Submission of an Application Form with the appropriate remittance will constitute a warranty to each of the Company, the Receiving Agent, and the Joint Bookrunners from the applicant that the Money Laundering Regulations will not be breached by application of such remittance and an undertaking by the applicant to provide promptly to the Receiving Agent such information as may be specified by the Receiving Agent as being required for the purpose of the Money Laundering Regulations. If the verification of identity requirements apply, failure to provide the necessary evidence of identity may result in delays in the despatch of share certificates or in crediting CREST accounts.

The verification of identity requirements will not usually apply:

  • (a) if the applicant is an organisation required to comply with the Money Laundering Directive (2005/60/EC of the European Parliament and of the EC Council of 26 October on the prevention of the use of the financial system for the purpose of money laundering and terrorist financing); or
  • (b) if the acceptor is a company whose securities are listed on a regulated market subject to specified disclosure obligations; or
  • (c) the acceptor (not being an acceptor who delivers his application in person) makes payment through an account in the name of such acceptor with a credit institution that is subject to the

EU Money Laundering Directive (2005/60/EC) or with a credit institution situated in a non-EEA state that imposes requirements equivalent to those laid down in the EU Money Laundering Directive (2005/60/EC); or

  • (d) if the acceptor is a regulated UK broker or intermediary acting as agent and is itself subject to the Money Laundering Regulations; or
  • (e) if the applicant (not being an applicant who delivers his application in person) makes payment by way of a cheque drawn on an account in the applicant's name; or
  • (f) if the aggregate subscription price for the Open Offer Shares is less than €15,000 (approximately £12,711.86 as at the Latest Practicable Date).

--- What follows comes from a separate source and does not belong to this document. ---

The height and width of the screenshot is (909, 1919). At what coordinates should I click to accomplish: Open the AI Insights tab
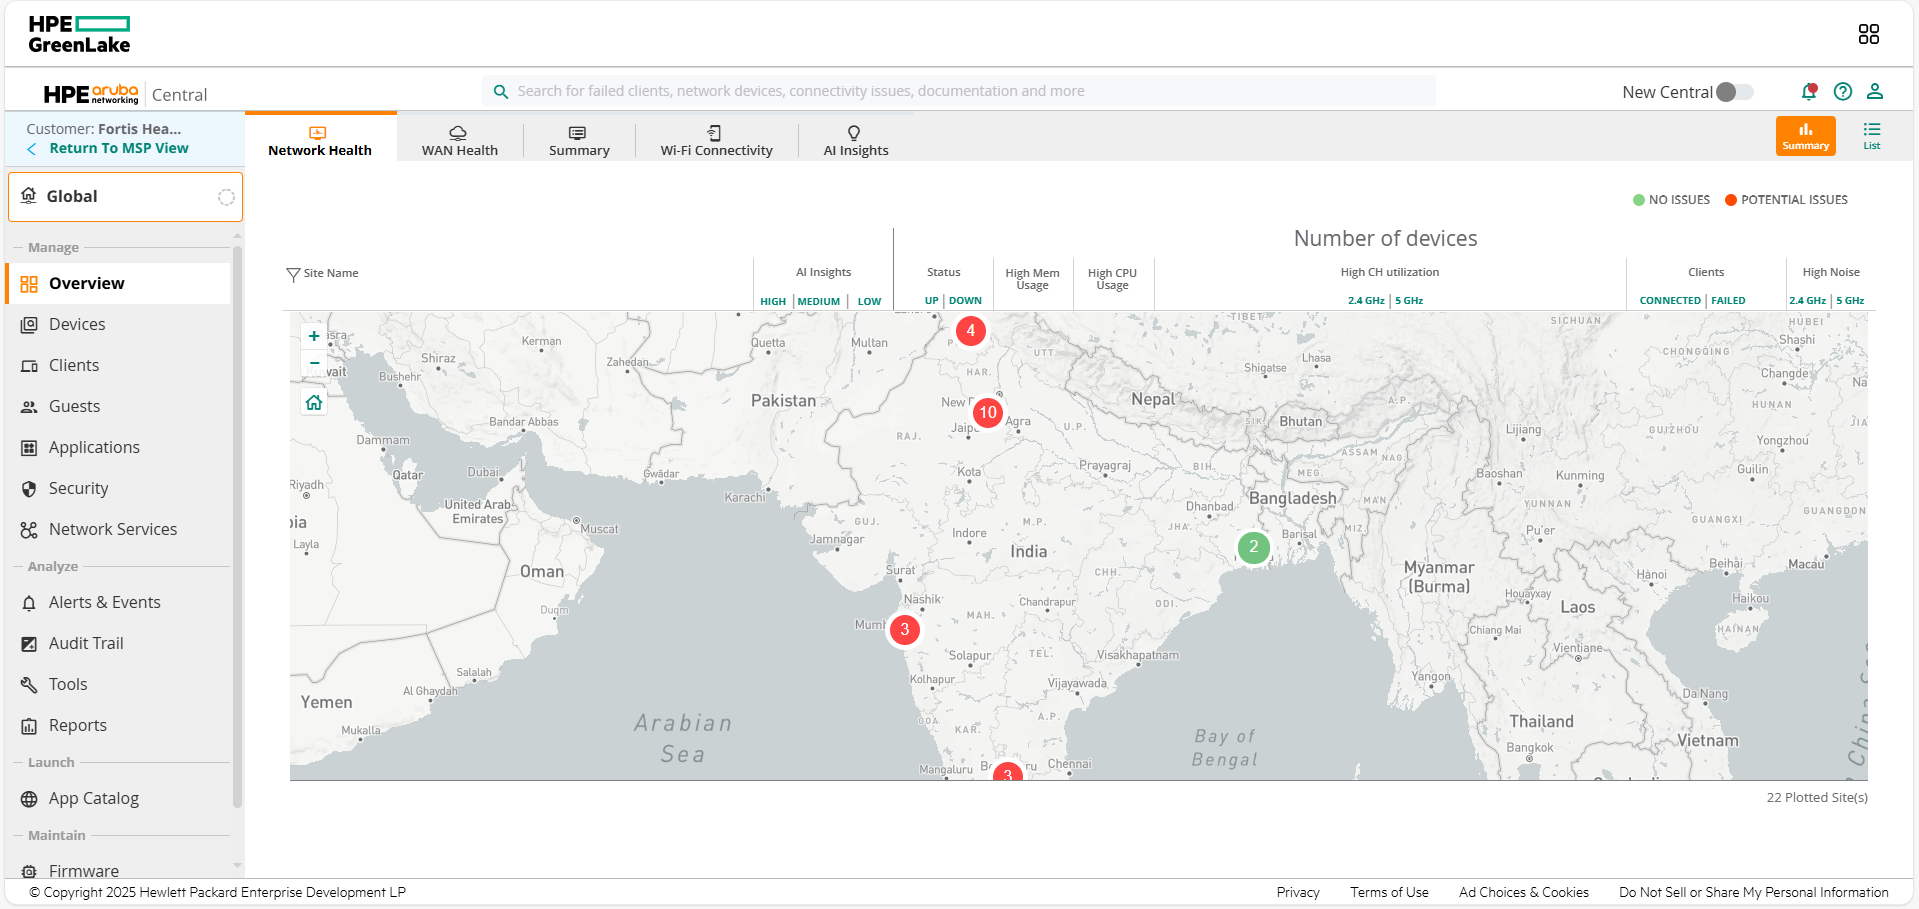click(855, 140)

In other cases the verification of identity requirements may apply. Satisfaction of these requirements may be facilitated in the following ways:

  • (i) if payment is made by cheque or banker's draft in Jersey sterling drawn on a branch in the UK of a bank or building society which bears an appropriate bank sort code number in the top right hand corner the following applies: Cheques should be made payable to "Capita Registrars Limited Re Chesnara Plc Open Offer Account" in respect of an application by a Qualifying Shareholder and crossed "A/C Payee Only". Third party cheques may not be accepted with the exception of building society cheques or bankers' drafts where the building society or bank has confirmed the name of the account holder by stamping or endorsing the back of the cheque/bankers' draft to such effect. However, third party cheques will be subject to compliance with Money Laundering Regulations which would delay Shareholders receiving their Open Offer Shares. The account name should be the same as that shown on the Application Form; or
  • (ii) if the Application Form is lodged with payment by an agent which is an organisation of the kind referred to in (i) above or which is subject to anti-money laundering regulation in a country which is a member of the Financial Action Task Force (the non-European Union members of which are Argentina, Australia, Brazil, Canada, China, Gibraltar, Hong Kong, Iceland, India, Japan, Mexico, New Zealand, Norway, Russian Federation, Singapore, South Africa, Switzerland, Turkey, UK Crown Dependencies and the US and, by virtue of their membership of the Gulf Cooperation Council, Bahrain, Kuwait, Oman, Qatar, Saudi Arabia and the United Arab Emirates), the agent should provide with the Application Form written confirmation that it has that status and a written assurance that it has obtained and recorded evidence of the identity of the person for whom it acts and that it will on demand make such evidence available to the Receiving Agent. If the agent is not such an organisation, it should contact the Receiving Agent at Capita Asset Services, Corporate Actions, The Registry, 34 Beckenham Road, Beckenham, Kent BR3 4TU.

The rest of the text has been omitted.